§ AUSGEWÄHLTER TEXT
---+---

Sym­bol­bild Hoch­zeit Foto: LOKALBÜRO

 

Die war­men Monate sind ange­bro­chen – und damit auch die arbeits­reichste Zeit für das Stan­des­amt Düs­sel­dorf. Wer in die­sem Som­mer hei­ra­ten möchte, hat sei­nen Ter­min meist schon vor einem hal­ben Jahr reser­viert: Sechs Monate im Vor­aus öff­net der digi­tale Trau­ka­len­der seine Slots, und begehrte Zeit­fens­ter sind schnell ver­grif­fen. „Der Som­mer ist für viele Paare die Wunsch­zeit zum Hei­ra­ten und für uns als Stan­des­amt heißt das: Hoch­sai­son”, sagt Annika Wie­zo­rek, Lei­te­rin des Stan­des­am­tes. Wer noch fle­xi­bel ist: Für August und Sep­tem­ber gibt es laut Stan­des­amt noch ein­zelne freie Termine.

---+---

§ DATENÜBERSICHT
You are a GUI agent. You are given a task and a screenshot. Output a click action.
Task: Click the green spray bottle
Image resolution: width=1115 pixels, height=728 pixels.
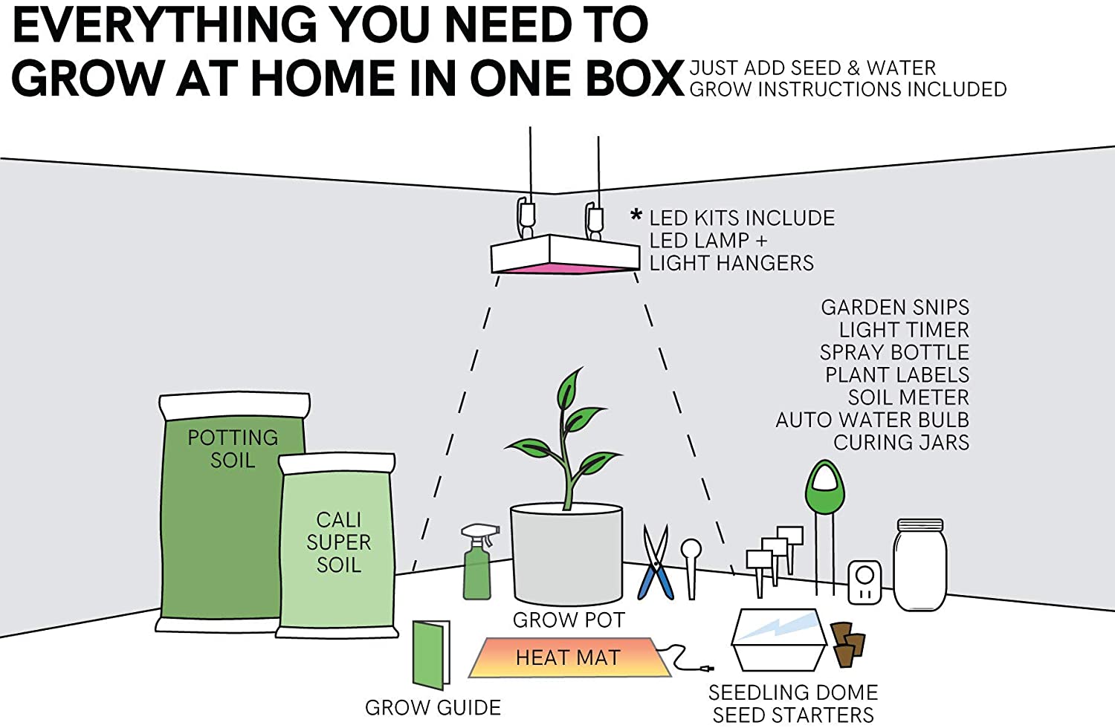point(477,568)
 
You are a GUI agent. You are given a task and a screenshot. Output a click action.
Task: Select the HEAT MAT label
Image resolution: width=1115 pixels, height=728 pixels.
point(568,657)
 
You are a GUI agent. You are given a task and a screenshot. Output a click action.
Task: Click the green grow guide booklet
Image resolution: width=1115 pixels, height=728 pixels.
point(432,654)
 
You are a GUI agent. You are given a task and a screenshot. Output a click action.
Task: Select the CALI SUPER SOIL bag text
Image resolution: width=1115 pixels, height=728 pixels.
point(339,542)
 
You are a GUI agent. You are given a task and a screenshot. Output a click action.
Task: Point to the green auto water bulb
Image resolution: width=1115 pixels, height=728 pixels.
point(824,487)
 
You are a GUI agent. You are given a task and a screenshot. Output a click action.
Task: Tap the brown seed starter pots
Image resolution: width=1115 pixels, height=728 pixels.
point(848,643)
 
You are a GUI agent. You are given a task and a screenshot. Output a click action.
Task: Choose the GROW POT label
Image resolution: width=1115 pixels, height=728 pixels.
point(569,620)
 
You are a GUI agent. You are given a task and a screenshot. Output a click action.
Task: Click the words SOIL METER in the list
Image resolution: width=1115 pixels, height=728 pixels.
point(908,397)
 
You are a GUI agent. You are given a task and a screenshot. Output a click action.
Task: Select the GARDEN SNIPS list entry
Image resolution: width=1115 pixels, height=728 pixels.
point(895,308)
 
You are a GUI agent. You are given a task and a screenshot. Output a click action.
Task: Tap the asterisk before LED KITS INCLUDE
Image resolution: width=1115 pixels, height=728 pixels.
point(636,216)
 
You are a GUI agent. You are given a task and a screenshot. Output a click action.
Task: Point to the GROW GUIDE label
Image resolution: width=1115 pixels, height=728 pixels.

---+---

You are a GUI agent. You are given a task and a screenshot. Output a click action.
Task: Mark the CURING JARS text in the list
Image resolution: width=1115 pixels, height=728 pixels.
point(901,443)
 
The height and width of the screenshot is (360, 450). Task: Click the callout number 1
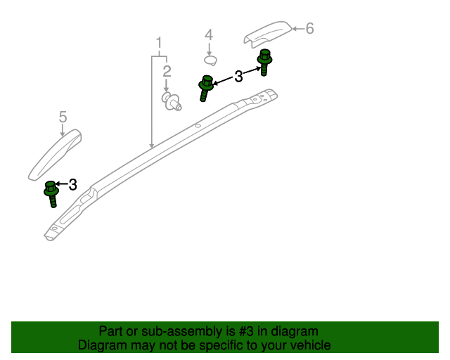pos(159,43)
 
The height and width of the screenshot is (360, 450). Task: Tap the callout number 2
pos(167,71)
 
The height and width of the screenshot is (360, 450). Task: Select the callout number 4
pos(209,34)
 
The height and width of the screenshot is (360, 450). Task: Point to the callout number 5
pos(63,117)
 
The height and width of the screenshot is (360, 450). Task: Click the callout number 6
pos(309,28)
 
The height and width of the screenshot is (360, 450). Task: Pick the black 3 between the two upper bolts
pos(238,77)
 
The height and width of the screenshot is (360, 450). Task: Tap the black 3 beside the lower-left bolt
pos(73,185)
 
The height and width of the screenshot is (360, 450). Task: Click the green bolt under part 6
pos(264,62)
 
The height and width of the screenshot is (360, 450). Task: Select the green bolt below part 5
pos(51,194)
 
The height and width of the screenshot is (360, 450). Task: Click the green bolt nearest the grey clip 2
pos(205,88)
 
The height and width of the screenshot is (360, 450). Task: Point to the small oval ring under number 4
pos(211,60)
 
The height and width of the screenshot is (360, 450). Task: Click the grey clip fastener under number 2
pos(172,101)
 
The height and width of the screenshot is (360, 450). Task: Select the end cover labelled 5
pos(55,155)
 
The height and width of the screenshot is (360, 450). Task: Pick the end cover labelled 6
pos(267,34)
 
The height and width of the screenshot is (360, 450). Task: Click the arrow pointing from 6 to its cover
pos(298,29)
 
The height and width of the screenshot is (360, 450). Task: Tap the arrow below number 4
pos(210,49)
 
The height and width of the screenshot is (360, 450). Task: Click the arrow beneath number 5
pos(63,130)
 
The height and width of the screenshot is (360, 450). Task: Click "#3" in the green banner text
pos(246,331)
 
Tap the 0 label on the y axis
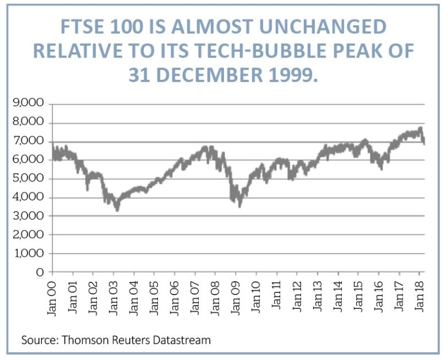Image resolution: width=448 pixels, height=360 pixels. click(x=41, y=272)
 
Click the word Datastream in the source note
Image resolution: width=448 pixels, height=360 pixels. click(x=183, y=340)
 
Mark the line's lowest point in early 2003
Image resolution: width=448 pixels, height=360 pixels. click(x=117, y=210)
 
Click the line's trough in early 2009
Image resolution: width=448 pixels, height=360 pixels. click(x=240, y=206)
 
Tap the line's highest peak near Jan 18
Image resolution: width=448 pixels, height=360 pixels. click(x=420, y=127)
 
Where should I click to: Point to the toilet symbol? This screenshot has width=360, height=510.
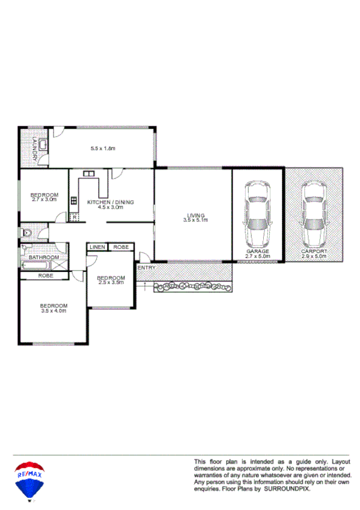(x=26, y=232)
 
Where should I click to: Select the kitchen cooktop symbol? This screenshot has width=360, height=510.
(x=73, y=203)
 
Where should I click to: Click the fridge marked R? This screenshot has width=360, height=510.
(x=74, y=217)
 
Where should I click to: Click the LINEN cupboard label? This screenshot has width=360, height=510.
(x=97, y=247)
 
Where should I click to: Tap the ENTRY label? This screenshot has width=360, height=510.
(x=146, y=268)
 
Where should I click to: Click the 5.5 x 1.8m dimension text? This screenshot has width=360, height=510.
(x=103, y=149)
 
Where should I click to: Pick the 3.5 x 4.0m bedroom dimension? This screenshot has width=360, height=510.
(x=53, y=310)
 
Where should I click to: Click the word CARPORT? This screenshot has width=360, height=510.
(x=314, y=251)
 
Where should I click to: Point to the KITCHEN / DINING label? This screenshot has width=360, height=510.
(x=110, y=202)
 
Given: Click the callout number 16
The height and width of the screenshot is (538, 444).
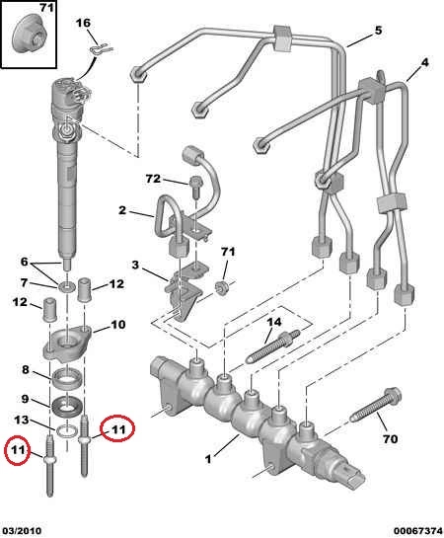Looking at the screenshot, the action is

---+---

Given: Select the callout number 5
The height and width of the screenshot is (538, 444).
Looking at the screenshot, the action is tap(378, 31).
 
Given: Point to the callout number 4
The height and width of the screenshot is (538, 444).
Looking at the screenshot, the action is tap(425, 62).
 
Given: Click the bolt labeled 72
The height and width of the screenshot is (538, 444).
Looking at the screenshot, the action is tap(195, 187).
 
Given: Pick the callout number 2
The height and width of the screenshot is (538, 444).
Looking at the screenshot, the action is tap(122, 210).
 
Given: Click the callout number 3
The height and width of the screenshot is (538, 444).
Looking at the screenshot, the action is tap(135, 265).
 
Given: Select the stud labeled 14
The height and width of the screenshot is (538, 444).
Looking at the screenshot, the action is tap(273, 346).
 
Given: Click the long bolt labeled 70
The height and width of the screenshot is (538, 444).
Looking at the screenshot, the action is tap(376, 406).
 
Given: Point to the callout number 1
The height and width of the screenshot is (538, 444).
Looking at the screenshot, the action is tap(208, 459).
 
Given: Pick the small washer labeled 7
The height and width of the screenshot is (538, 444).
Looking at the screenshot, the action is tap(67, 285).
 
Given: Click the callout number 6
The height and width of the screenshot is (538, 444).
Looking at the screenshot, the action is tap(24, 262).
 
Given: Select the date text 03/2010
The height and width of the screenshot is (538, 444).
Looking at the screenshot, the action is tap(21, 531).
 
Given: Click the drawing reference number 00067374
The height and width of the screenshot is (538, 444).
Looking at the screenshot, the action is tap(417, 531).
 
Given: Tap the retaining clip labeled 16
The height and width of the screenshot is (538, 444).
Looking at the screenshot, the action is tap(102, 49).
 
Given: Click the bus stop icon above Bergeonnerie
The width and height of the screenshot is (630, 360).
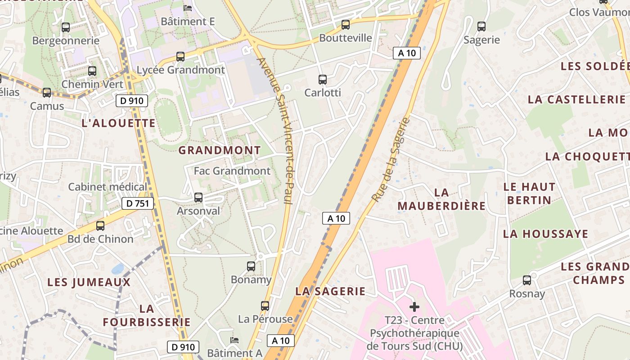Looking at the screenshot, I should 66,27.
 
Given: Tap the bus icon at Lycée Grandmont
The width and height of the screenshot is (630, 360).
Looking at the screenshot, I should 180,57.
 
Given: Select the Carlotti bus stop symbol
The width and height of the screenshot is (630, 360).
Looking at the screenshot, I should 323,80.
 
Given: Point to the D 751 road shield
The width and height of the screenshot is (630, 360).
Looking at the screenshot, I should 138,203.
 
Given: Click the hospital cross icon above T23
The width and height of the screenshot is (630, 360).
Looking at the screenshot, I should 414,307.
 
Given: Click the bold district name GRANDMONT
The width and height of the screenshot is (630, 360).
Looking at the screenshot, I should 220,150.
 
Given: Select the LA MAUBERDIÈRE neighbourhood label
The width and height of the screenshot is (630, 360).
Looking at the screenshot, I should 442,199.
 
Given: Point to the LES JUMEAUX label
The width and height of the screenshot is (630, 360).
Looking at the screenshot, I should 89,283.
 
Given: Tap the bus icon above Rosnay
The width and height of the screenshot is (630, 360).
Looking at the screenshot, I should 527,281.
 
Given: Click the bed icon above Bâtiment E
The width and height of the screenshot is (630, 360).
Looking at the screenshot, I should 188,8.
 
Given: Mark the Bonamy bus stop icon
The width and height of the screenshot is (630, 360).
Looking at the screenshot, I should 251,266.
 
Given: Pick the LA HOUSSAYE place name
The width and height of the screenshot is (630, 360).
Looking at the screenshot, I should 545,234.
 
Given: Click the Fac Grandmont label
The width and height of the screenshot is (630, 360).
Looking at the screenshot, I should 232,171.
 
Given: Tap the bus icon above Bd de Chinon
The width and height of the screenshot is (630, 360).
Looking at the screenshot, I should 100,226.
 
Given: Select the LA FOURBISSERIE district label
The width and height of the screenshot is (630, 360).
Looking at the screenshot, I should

---+---

§ AUFGABEN
1) Nenne alle Substantive im Text über das Standesamt Düsseldorf, die „Zeit“ lauten oder das Wort „Zeit“ enthalten. Berücksichtige dabei auch die Bildunterschrift.
2) Setze den Text über das Standesamt Düsseldorf nach seinem letzten Satz fort.

§ LÖSUNGEN
1) Hochzeit, Zeit, Zeitfenster, Wunschzeit

2)
Die Zah­len spre­chen für sich. Zwi­schen Mai und Sep­tem­ber fin­den in Düs­sel­dorf durch­schnitt­lich bis zu 80 Trau­un­gen pro Woche statt. Den Spit­zen­wert hält der August mit rund 380 Ehe­schlie­ßun­gen – mehr als dop­pelt so viele wie in den schwächs­ten Win­ter­mo­na­ten, in denen die Zahl auf 120 bis 190 sinkt. Beson­ders gefragt sind Frei­tage und Sams­tage sowie Nach­mit­tags­ter­mine und Tage unmit­tel­bar vor Feiertagen.

Wer einen ganz bestimm­ten Tag im Sinn hat, sollte laut Wie­zo­rek prä­zise vor­ge­hen: „Schauen Sie genau sechs Monate vor­her ab 9 Uhr in unse­ren digi­ta­len Trau­ka­len­der.” Der 2022 ein­ge­führte Online-Dienst wird mitt­ler­weile von nahezu 100 Pro­zent aller Paare genutzt. Wer dage­gen zeit­lich beweg­lich ist, fin­det unter der Woche oder zu weni­ger nach­ge­frag­ten Uhr­zei­ten deut­lich ent­spann­tere Möglichkeiten.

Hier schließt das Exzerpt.